How can anyone who vocally decried Bush’s mere eavesdropping and detention powers without judicial review possibly justify Obama’s executions without judicial review? How can the former (far more mild powers) have been such an assault on Everything We Stand For while the latter is a tolerable and acceptable assertion of war powers? If Barack Obama has the right to order accused Terrorists executed by the CIA because We’re At War, then surely George Bush had the right to order accused Terrorists eavesdropped on and detained on the same ground.

That the same Party and political faction that endlessly shrieked about Bush’s eavesdropping and detention programs now tolerate Obama’s execution program is one of the most extreme and craven acts of dishonesty we’ve seen in quite some time.

He goes on write and link to my post, saying “By stark contrast, right-wing leaders, pundits and bloggers are being commendably consistent”

Yup. We have.

I agreed with the policy then and do now.

And I completely agree with Glenn when he writes that the hypocrisy of the left is “the most extreme and craven acts of dishonesty we’ve seen in quite some time.”

Obama in 2006:

The bottom line is this: Current procedures under the CSRT are such that a perfectly innocent individual could be held and could not rebut the Government’s case and has no way of proving his innocence.

I would like somebody in this Chamber, somebody in this Government, to tell me why this is necessary. I do not want to hear that this is a new world and we face a new kind of enemy. I know that. I know that every time I think about my two little girls and worry for their safety–when I wonder if I really can tuck them in at night and know that they are safe from harm. I have as big of a stake as anybody on the other side of the aisle and anybody in this administration in capturing terrorists and incapacitating them. I would gladly take up arms myself against any terrorist threat to make sure my family is protected.

But as a parent, I can also imagine the terror I would feel if one of my family members were rounded up in the middle of the night and sent to Guantanamo without even getting one chance to ask why they were being held and being able to prove their innocence.

This is not just an entirely fictional scenario, by the way. We have already had reports by the CIA and various generals over the last few years saying that many of the detainees at Guantanamo should not have been there.

But it’s ok to assassinate that person without judicial review now eh?
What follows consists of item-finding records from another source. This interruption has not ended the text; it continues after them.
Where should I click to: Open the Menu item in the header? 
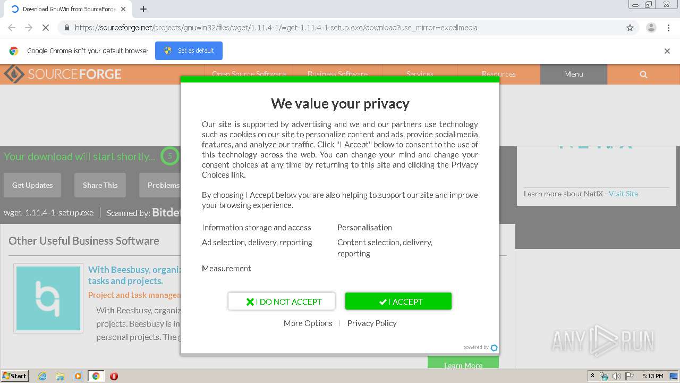[x=573, y=74]
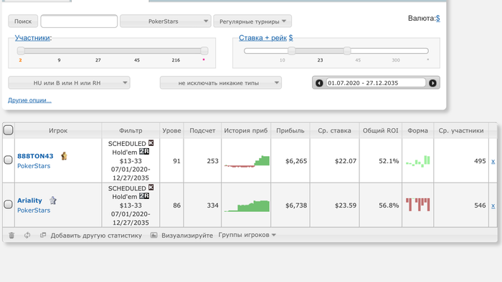This screenshot has height=282, width=502.
Task: Click the 'Поиск' search button
Action: 23,21
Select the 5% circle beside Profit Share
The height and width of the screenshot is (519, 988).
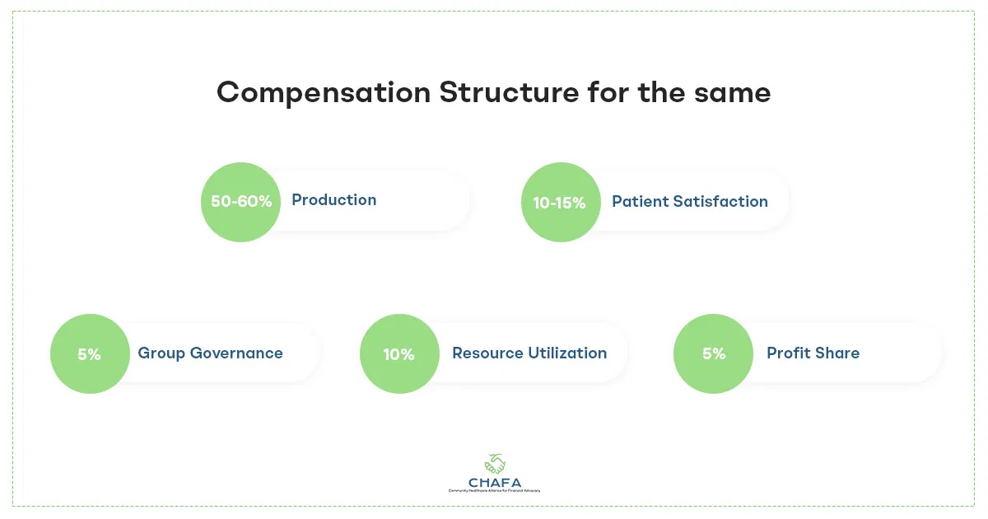[713, 353]
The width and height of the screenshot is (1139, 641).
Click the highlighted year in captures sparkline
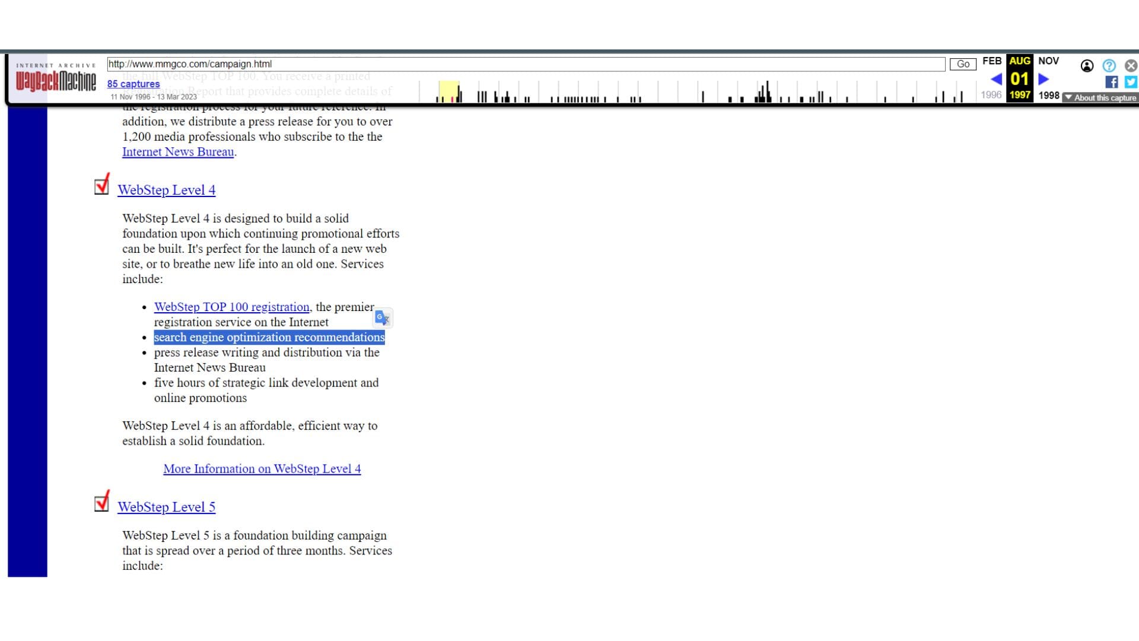click(x=448, y=92)
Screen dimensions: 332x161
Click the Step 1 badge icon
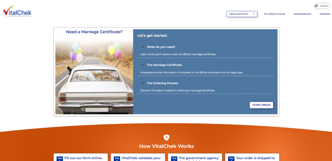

Where’s the terror for your family members now?

H Y P O C R I S Y

In a sign that the left’s hypocrisy may not be going over so well is this editorial from the NYT’s today:

Perhaps most disturbing, Mr. Holder utterly rejected any judicial supervision of a targeted killing.

We have said that a decision to kill an American citizen should have judicial review, perhaps by a special court like the Foreign Intelligence Surveillance Court, which authorizes eavesdropping on Americans’ communications.

Mr. Holder said that could slow a strike on a terrorist. But the FISA court works with great speed and rarely rejects a warrant request, partly because the executive branch knows the rules and does not present frivolous or badly argued cases. In Mr. Awlaki’s case, the administration had long been complaining about him and tracking him. It made an earlier attempt to kill him.

Mr. Holder said such operations require high levels of secrecy. That is obvious, but the FISA court operates in secret, and at least Americans are assured that some legal authority not beholden to a particular president or political party is reviewing such operations.

Mr. Holder argued in his speech that judicial process and due process guaranteed by the Constitution “are not one and the same.” This is a straw man. The judiciary has the power to say what the Constitution means and make sure the elected branches apply it properly. The executive acting in secret as the police, prosecutor, jury, judge and executioner is the antithesis of due process.

While the NYT’s editorial pages maybe coming around to their hypocrisy, we do not hear the wailing and the crying from the rest of our media, the rest of the Democrat party, the rest of the liberals.